Why would anyone opt for polycrystalline panels you might ask?
Well, it’s simple. They are cheaper.
UNDERSTANDING ARRAY TYPE
Just like module type, array type also affects how much energy dose a solar panel produce per day. For example, a ground mount system tends to produce more power than a roof mount system.
This happens because increased airfl ow allows for cooler panel temperatures which means higher energy output.
(Yes, the hotter a solar panel gets, the poorer it performs).
Again, assuming you lived in California your 10kW monocrystalline ground mount solar system would produce 16,124 kWh per year and a 10kW monocrystalline roof mounted solar system would produce 15,894 kWh.
Temperature plays a massive roll in solar panel performance. The cooler you can keep the panels the better. Ground mount systems tend to stay cooler, and thus produce more power.
UNDERSTANDING SYSTEM LOSSES
Generally 14% is used to account for system losses, but this number can vary.
For example, when you use the PV Watts calculator online, they automatically account for 14% efficiency losses.
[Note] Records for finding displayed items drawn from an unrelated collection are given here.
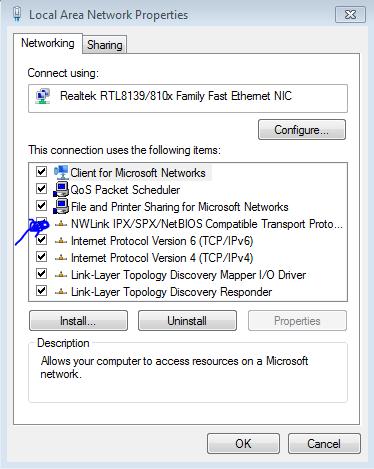This screenshot has height=469, width=374.
Task: Click the Uninstall button
Action: pyautogui.click(x=187, y=321)
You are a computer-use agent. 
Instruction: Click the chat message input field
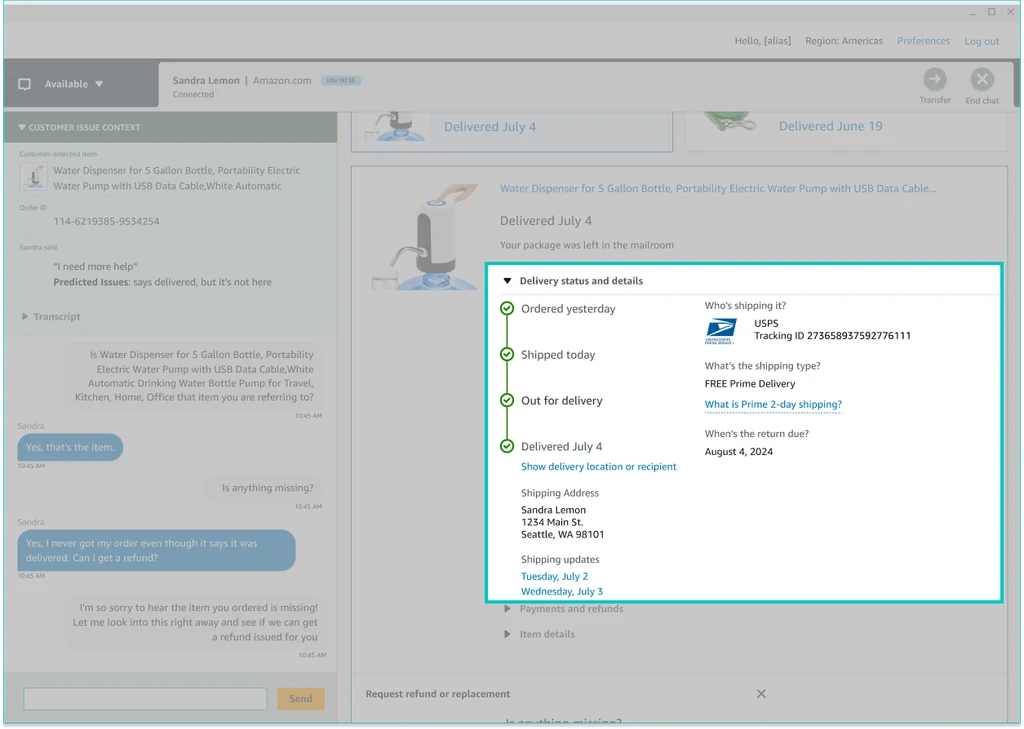point(145,699)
The below table outlines what those losses entail:
CATEGORY | DEFAULT VALUE (%) |
---|---|
Soiling | 2 |
Shading | 3 |
Snow | 0 |
Mismatch | 2 |
Wiring | 2 |
Connections | 0.5 |
Light-Induced Degradation | 1.5 |
Nameplate Rating | 1 |
Age | 0 |
Availability | 3 |
So, as you can see efficiency losses could result in an under performing panel, and thus a lower power output.
FINAL THOUGHTS
As you can see, average solar panel output per day is affected by a range of factors and it is impossible to give an accurate estimate without taking these factors into consideration.
This calculator takes into consideration all the above mentioned factors giving you one of the most accurate results.